Wednesday, October 08, 2008

El muerto


«Dios es incierto. Dios es angustioso.
Dios es como la mujer desnuda»:

Yván Silén

Enterado de las cartas de su padre, el expulso sacerdote evitó la invitación al encuentro. No quiso ir a mentir diciendo que todo esté en perfecto orden. La iglesia lo bajó del pedestal en que lo puso. En su dulce rostro de antaño se marcó un rictus de amargura. Su cuerpo es un garrobo. En pocas semanas adelgazó mucho. Su cabellera cae sobre su frente como alpiste y hierba tembladora desafiada por la brisa. Viran las caras y niegan el saludo las mujeres que a él, en confesión, habían contado sus intimidades, de verbo ad vérbum.

Débora trajo a su conciencia mil mortificaciones al acusarlo sorpresivamente. Había acariciado sus muslos. Chupó de su pozo más secreto. Jamás pensó que esta verdad de su acto se dasataría diecisiete años después para hacer unos gigotes de su vida y volcarlo en el descrédito. Estaba excomulgado y sin trabajo.

Para el Padrecito había planes, aún no confirmados, de que sería llevado al extranjero, a no se sabe dónde, ya que un anciano pedía verlo en algún paraje de Europa.

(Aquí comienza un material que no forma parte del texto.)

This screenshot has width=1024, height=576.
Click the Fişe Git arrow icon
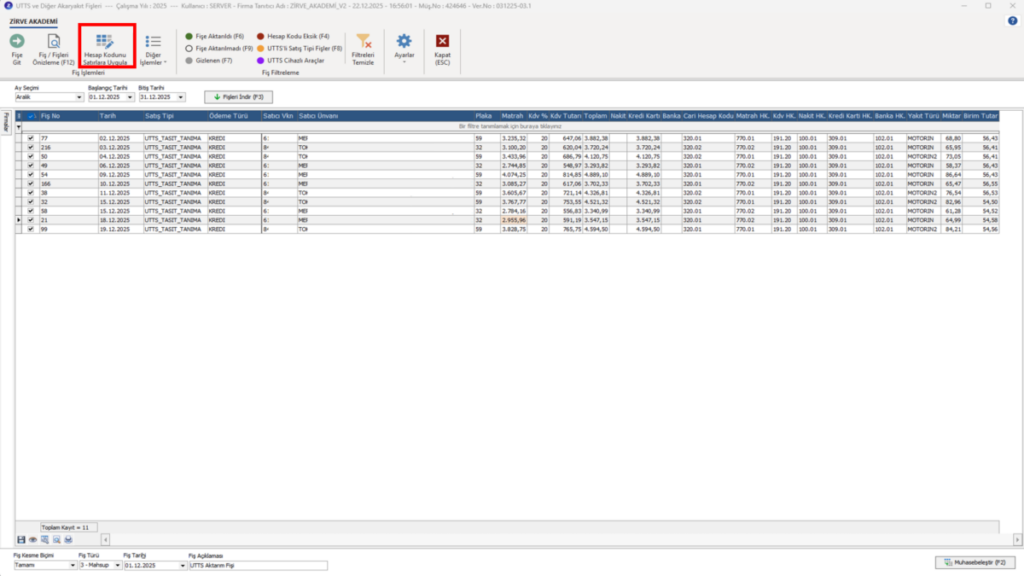(17, 42)
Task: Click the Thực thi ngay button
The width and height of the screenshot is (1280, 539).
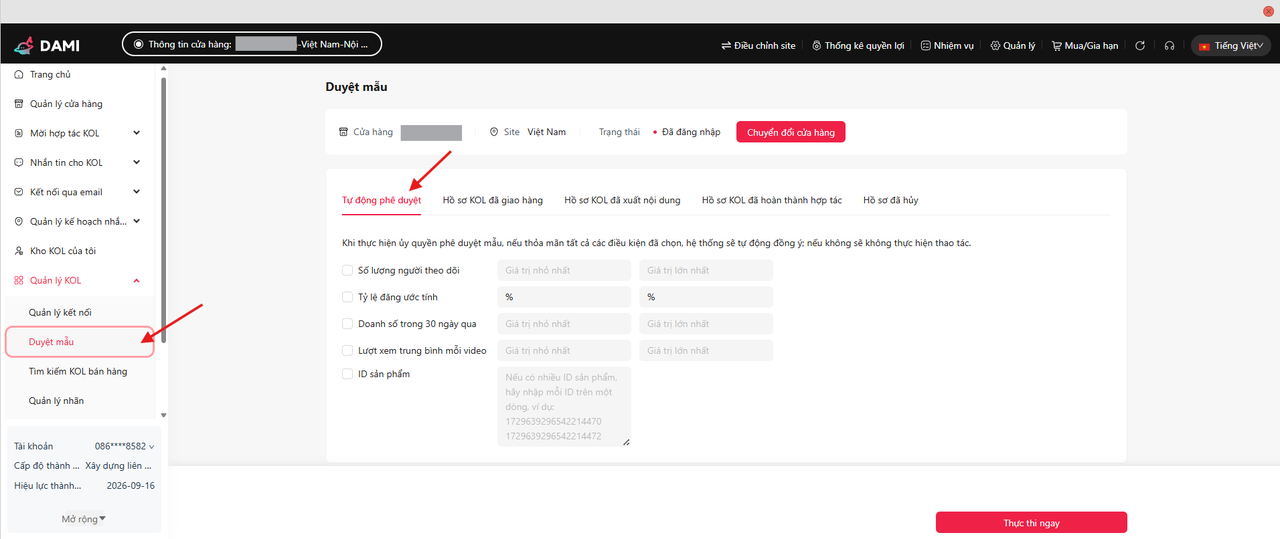Action: click(1031, 523)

Una separación de 30 años, sin noticias entre ellos, al fin y a la postre, produjo que se recibieran varias cartas procedentes de Cuenca.

Su padre, hombre rico, centenario, amante de lo bello y lo sublime materializado, casi ilustre, fue discípulo de Karl Dühring y, cuando huyó de Berlín, por causa de la guerra, se asentó en Cuenca y crió de guacho al futuro sacerdote. ¿De qué manera, tan feliz y sin la influencia de mujer, o madre, lo habría criado, que él se decidió por la sotana y una vida discreta?

¡Esta vida que, por cierto, se ha escurrido!

Aún cuando no fue la carrera religiosa la que él quiso para el joven, el burgués se consolaba porque el muchacho era dulce, generoso y despierto y, antes de que partiera para sus estudios superiores de Teología, lo indujo a leer de su inmensa biblioteca. Junto a él admiraba las reproducciones de los lienzos de Salomón Gessner. Escenas bucólicas, ninfas y pastores, mundos casi angélicos de vida sencilla y paisajes, menos montunos y tediosos que Cuenca. Le inculcó, sin que se renunciara a la intuición de una belleza encantada y subjetiva, una concepción monista del mundo, al estilo de C. Darwin, R. Mayer, L. Geiger y, sobre todo, Ludwig Noiré.

En la hacienda de Cuenca de su padre, el seminarista cuando volvía a España, por unos días de descanso y vacaciones, en su lugar se ponía unas ropas de aldeano y llevaba, sin que nadie se lo pidiera, garrafas de agua fresca, o ajonjolí, a los campesinos que criaban cabras.

Sin embargo, han pasado treinta años. El no quiso dar la cara y se quitó la vida torpemente para evitar el reencuentro.